Useful python functions for digging through new datasets
Project description
Diglett
What it does
Diglett is a collection of my most frequently used and reusable functions for data analysis, data wrangling, and machine learning. I have largely packaged them together for my own benefit, but I hope you will find something useful in here for yourself.
Installing
You can install this package via pip:
pip install diglett
API documentation
diglett.decorate module
Useful decorators for troubleshooting data transformation pipelines and asserting assumptions.

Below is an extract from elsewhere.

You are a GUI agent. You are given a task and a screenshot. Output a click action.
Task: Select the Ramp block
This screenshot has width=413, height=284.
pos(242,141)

Inspired by Tom Augspurger’s package engarde: https://github.com/engarde-dev/engarde
diglett.decorate.describe_io(func)
Describe the shape of the input shape, output shape, and time of a pandas pipe function.
-
Return type
Callable
diglett.decorate.timeit(func)
Display the time taken to complete a pandas operation and the relative time by input size.
-
Return type
Callable
diglett.decorate.columns_exist(columns)
Verify that a list of columns exist in the input DataFrame.
The function being decorated should accept a pandas.DataFrame object as first argument and also return a DataFrame object, making it a valid function for the DataFrame.pipe() method.
-
Return type
Callable
diglett.decorate.no_object_dtypes(func)
Verify that all columns of the output DataFrame have a dtype other than ‘Object’.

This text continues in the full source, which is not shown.